■ WHAT THE TASK ASKS:
Only the number should be given: how many lines below contain "computer".

■ RECORDS TO PROCESS:
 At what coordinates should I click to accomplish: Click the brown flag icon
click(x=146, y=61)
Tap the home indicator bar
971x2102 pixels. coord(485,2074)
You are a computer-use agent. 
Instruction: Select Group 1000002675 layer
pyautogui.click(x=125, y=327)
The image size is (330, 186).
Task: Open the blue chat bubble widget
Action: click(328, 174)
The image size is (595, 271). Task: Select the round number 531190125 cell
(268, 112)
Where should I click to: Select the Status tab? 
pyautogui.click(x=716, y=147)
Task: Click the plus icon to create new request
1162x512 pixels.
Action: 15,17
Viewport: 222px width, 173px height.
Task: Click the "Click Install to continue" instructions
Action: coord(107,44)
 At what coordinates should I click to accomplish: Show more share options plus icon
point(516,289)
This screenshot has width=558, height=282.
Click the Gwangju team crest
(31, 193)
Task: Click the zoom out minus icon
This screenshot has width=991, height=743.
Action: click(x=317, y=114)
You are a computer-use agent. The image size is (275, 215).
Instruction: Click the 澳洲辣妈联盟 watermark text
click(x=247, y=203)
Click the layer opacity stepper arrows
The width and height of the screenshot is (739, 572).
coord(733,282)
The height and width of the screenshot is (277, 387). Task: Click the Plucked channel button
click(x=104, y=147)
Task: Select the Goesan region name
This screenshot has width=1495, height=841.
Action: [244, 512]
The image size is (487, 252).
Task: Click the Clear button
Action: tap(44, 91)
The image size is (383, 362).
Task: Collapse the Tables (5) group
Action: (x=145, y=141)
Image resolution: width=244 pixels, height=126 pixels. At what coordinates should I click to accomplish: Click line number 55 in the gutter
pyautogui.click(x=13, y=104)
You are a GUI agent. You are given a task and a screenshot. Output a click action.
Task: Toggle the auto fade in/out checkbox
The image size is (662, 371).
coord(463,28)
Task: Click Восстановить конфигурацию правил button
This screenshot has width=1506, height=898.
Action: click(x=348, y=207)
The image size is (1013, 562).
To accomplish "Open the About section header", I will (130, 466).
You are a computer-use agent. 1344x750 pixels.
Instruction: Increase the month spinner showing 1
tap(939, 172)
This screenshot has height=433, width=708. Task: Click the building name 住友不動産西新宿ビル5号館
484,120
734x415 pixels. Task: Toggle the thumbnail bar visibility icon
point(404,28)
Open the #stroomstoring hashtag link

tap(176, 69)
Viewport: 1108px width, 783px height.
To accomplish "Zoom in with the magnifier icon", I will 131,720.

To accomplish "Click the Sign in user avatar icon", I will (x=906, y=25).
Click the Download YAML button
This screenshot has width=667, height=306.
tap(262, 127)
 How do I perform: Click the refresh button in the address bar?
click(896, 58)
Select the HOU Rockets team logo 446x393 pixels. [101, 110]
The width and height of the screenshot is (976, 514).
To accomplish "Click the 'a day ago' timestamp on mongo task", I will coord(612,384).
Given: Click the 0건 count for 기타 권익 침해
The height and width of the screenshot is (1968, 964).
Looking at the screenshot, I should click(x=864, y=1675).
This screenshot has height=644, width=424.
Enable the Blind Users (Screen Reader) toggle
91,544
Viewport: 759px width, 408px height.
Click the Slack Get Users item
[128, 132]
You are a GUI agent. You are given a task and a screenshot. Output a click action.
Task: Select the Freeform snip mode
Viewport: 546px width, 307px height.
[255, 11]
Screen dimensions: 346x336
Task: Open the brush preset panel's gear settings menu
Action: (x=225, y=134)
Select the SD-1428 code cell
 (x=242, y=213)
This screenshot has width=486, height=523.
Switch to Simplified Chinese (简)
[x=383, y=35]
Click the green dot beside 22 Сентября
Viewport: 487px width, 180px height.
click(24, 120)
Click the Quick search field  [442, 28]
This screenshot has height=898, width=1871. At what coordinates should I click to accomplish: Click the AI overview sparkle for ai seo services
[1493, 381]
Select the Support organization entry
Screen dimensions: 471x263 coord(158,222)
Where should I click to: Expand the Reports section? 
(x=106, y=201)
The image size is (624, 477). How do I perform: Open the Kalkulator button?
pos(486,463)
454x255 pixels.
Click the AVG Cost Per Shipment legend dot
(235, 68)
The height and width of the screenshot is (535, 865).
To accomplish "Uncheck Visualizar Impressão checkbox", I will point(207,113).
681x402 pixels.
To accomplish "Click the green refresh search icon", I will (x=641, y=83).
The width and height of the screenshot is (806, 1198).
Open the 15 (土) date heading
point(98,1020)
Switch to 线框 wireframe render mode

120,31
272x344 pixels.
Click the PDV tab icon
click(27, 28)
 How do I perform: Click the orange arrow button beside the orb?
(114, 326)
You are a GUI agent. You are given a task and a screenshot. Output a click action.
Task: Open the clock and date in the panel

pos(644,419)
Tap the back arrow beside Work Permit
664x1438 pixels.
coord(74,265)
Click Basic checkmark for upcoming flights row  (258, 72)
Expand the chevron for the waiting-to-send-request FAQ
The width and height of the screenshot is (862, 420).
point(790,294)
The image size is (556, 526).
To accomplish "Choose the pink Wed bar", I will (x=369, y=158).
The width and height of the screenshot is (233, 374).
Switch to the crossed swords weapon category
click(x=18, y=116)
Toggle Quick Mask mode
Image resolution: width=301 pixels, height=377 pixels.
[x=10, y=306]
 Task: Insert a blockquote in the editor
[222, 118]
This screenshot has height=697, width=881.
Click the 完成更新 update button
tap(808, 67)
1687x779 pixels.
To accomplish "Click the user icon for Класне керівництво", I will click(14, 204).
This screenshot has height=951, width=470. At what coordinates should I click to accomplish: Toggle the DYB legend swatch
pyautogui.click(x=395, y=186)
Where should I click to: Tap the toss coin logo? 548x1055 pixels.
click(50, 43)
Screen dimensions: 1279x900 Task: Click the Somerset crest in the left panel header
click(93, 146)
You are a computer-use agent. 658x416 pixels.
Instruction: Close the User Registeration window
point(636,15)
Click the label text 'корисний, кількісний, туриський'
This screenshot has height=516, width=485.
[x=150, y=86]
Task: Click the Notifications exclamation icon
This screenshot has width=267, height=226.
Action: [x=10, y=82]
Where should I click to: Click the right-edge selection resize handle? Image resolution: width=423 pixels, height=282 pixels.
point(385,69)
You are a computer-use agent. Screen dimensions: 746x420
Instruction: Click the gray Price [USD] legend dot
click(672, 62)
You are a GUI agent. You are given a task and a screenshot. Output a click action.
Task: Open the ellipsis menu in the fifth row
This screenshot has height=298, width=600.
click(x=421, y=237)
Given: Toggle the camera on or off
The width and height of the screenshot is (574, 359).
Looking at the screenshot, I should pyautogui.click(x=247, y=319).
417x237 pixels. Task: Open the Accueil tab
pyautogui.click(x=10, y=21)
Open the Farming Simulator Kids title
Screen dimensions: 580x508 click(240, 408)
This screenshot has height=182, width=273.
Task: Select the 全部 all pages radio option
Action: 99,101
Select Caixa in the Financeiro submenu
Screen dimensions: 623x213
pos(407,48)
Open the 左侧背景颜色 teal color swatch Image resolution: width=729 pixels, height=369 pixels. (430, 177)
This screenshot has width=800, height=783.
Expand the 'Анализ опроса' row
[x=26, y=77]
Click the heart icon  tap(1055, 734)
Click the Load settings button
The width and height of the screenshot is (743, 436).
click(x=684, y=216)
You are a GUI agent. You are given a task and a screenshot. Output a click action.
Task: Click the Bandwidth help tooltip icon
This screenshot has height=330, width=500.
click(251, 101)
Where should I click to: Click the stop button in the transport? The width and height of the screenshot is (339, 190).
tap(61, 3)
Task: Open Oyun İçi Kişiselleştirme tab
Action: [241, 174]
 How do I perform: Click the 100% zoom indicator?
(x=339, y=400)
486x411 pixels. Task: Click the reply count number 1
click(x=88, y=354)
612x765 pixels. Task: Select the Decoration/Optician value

■ RESPONSE:
5